▶ **Lesetext**
Die gesetzliche Rentenversicherung ist so leistungsfähig, dass sie in den mehr als 125 Jahren ihres Bestehens nur in einem einzigen Monat die Rentenzahlung nicht pünktlich geleistet hat, und das war der Mai 1945. Sie ist so solidarisch, dass sie die große Anstrengung der deutschen Einheit mit bewältigt hat. Wir hätten uns die Finanzierung anders vorgestellt, aber das System der deutschen Rentenversicherung hat das geschafft. Sie ist so anpassungsfähig, dass sie das Leistungsspektrum weiterentwickelt hat. Beispielhaft sei hier nur die berufliche Rehabilitation genannt, wo die gesetzliche Rentenversicherung beispielsweise in ihren Berufsförderungswerken bei Neuausbildungen und anderem Großartiges leistet. Ich glaube, das muss ich zu Beginn meines Beitrages der Schwarzmalerei, die von der Fraktion Die Linke kommt, entgegenstellen.

(Beifall beim BÜNDNIS 90/DIE GRÜNEN sowie bei Abgeordneten der CDU/CSU und der SPD)

Mit dem so beschriebenen Spektrum ist die gesetzliche Rente jedem kapitalmarktgestützten System haushoch überlegen. Manche neoliberalen Ökonomen, die unter Beweis stellen wollen, dass der Aktienmarkt die Alterssicherung genauso gut oder sogar noch besser übernehmen könne, nennen gerne folgendes Argument. Sie sagen, in jedem beliebigen, 20 Jahre umfassenden Zeitraum seit Ende des Zweiten Weltkrieges habe der Aktienmarkt eine positive Rendite gebracht. 20 Jahre! 20 Jahre sind nicht einmal ein halbes Erwerbsleben. 40 Jahre – denken wir in diesen Zeiträumen? 60 Jahre? Nein, es kann bis zu 80 Jahre dauern: von der ersten Beitragszahlung bis zum letzten Schnaufer auf dem Totenbett. Das sind die Zeiträume, mit denen die gesetzliche Rentenversicherung, das Umlagesystem, operiert. Das muss man sich einmal vor Augen halten.

(Karl Schiewerling [CDU/CSU]: Sehr richtig!)

▶ **Anforderungen der Aufgaben**
1/ Warum reicht es laut der Rede zur gesetzlichen Rente nicht, dass der Aktienmarkt in jedem 20-Jahres-Zeitraum seit Kriegsende eine positive Rendite gebracht hat? Antworte in ein bis drei Sätzen.
2/ Führe die Rede zur gesetzlichen Rente im selben Ton weiter, und zwar nach dem Zwischenruf „Sehr richtig!“.

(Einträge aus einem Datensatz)
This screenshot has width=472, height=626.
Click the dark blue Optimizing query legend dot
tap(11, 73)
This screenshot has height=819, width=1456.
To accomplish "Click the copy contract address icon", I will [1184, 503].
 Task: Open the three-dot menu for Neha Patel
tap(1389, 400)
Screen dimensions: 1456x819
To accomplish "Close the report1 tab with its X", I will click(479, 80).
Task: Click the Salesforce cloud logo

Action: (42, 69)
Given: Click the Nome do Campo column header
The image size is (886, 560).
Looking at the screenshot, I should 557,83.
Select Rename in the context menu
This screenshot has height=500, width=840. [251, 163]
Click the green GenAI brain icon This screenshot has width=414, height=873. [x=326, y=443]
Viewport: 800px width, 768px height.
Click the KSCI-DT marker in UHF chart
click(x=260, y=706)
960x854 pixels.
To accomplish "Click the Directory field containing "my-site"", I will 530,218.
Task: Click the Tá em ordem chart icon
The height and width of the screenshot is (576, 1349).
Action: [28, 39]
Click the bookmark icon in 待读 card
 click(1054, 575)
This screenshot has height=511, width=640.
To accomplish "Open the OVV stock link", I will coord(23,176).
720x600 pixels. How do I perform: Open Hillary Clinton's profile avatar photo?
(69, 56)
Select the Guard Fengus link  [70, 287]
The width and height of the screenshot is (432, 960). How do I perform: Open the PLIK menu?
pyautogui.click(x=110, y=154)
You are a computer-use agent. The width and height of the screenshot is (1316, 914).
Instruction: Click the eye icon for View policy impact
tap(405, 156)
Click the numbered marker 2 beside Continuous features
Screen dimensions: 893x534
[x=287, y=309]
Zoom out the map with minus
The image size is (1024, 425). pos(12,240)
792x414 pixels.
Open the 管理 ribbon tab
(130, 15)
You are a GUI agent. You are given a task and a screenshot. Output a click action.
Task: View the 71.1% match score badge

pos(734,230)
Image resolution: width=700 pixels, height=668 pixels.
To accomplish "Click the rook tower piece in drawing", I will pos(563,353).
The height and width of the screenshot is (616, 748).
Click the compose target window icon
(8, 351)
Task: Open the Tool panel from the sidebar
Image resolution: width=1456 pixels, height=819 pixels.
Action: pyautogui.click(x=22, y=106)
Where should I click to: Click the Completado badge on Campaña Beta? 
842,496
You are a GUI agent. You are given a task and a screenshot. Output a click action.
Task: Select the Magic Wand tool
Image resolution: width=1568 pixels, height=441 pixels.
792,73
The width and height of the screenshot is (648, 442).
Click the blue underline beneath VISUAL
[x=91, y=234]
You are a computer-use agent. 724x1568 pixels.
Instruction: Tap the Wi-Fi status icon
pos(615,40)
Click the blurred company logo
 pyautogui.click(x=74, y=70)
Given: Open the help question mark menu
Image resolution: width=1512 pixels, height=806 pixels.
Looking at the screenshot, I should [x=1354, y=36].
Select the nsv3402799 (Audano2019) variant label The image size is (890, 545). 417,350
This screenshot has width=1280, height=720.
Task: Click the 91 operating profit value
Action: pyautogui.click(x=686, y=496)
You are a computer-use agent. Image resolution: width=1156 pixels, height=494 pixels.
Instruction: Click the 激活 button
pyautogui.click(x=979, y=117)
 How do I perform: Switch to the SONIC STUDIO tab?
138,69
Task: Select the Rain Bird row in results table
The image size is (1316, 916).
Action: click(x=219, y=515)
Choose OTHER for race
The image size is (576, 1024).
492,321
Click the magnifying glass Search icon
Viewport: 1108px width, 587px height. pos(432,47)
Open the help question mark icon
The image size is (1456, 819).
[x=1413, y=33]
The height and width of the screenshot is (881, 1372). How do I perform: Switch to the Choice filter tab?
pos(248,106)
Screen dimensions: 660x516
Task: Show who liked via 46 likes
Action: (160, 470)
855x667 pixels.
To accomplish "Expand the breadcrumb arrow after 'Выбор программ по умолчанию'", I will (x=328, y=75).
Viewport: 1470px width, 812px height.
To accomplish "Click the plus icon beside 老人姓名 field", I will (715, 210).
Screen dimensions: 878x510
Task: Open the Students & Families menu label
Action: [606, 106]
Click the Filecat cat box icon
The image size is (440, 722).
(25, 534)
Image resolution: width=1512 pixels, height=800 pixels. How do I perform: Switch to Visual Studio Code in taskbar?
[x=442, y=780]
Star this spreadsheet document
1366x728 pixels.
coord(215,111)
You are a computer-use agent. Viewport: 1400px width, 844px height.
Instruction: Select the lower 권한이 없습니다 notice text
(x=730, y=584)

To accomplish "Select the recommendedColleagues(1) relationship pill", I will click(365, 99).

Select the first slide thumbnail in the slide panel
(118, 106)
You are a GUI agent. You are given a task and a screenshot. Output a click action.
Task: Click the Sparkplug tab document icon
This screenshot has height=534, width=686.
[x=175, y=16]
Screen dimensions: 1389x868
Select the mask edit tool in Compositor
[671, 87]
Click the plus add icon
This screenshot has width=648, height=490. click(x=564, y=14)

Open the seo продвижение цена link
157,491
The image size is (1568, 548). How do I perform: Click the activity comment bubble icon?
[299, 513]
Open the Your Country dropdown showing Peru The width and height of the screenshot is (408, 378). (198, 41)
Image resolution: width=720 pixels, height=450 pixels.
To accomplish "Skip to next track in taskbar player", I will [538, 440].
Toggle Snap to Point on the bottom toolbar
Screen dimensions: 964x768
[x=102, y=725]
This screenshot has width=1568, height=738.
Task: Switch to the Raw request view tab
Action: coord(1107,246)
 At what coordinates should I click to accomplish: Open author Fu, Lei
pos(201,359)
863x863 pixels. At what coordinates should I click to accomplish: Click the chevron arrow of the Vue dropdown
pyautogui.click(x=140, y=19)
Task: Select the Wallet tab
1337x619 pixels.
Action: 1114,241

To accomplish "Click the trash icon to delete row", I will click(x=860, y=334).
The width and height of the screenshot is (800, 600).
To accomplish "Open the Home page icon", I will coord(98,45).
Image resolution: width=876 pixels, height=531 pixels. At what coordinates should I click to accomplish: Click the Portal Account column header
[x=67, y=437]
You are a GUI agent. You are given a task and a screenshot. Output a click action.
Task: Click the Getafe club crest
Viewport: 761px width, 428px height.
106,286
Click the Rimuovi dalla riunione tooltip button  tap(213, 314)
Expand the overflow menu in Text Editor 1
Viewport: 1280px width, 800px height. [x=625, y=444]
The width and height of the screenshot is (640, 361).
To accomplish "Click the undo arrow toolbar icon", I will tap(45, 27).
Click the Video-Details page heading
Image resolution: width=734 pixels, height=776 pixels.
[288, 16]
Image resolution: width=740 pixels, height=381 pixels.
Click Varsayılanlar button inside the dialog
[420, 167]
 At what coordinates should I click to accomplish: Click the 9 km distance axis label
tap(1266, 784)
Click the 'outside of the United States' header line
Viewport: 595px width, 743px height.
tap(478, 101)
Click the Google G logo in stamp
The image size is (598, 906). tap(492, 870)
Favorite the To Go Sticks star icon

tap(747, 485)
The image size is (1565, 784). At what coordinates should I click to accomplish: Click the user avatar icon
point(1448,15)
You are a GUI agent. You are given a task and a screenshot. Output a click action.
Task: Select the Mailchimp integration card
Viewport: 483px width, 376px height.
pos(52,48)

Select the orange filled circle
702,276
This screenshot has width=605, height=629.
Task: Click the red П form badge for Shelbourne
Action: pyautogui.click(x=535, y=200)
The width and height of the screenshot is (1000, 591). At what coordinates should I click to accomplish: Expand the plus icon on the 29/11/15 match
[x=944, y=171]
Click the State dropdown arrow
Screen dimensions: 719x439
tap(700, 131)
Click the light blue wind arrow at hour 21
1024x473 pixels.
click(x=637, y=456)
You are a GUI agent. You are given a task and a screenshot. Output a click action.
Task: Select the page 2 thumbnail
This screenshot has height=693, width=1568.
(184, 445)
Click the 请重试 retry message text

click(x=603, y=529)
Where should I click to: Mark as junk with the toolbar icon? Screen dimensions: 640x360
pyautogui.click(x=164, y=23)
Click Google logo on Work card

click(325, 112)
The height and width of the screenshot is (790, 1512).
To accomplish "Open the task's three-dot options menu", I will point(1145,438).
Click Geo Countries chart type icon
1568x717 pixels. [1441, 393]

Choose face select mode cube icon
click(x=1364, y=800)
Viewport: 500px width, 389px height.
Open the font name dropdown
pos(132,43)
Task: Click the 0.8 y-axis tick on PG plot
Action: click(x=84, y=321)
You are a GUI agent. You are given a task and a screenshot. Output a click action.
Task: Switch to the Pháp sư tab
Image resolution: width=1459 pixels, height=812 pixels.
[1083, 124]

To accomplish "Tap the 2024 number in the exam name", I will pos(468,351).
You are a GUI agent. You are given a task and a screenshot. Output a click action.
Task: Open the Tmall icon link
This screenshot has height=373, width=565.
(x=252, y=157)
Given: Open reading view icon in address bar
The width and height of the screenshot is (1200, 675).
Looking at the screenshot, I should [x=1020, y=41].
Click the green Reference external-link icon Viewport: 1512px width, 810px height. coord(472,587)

▶ **Antworten der Reihe nach**
1/ 20 Jahre sind nicht einmal ein halbes Erwerbsleben. Die gesetzliche Rentenversicherung muss als Umlagesystem mit viel längeren Zeiträumen rechnen, nämlich mit bis zu 80 Jahren von der ersten Beitragszahlung bis zum Lebensende.

2/
Deswegen bestreitet die gesetzliche Rentenversicherung auch 90 Prozent der Gesamtausgaben für die Alterssicherung; das sind im Moment knapp 300 Milliarden Euro. Die kapitalgestützte Vorsorge ist eine zusätzliche Alterssicherung, nicht weniger, aber eben auch nicht mehr. Darum sollten wir vielleicht nicht von einem Drei-Säulen-System sprechen, sondern besser von einem Drei-Schichten-System mit einem Fundament – das ist die gesetzliche Rentenversicherung – und darauf aufbauend weiteren Sicherungsbereichen.

(Beifall beim BÜNDNIS 90/DIE GRÜNEN – Dr. Matthias Zimmer [CDU/CSU]: Cappuccino-Modell!)

Gleichwohl ist die Rentenversicherung natürlich nichts Statisches, was unveränderlich ist. Man redet in der Öffentlichkeit immer gerne vom Bismarck-System. Wenn die Versicherung immer noch so wäre, wie sie zu Bismarcks Zeiten war, dann gäbe es sie gar nicht mehr.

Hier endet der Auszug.